- YOUR GOAL -
All of the records must be repeated exactly.

- RECORD EXTRACTS -

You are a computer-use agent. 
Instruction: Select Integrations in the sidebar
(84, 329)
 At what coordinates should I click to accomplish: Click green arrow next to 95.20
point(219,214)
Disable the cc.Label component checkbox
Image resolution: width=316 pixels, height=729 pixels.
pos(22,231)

- EXERCISE RESPONSE -
You are a computer-use agent. 
Instruction: Select Integrations in the sidebar
(84, 329)
 At what coordinates should I click to accomplish: Click green arrow next to 95.20
point(219,214)
Disable the cc.Label component checkbox
Image resolution: width=316 pixels, height=729 pixels.
pos(22,231)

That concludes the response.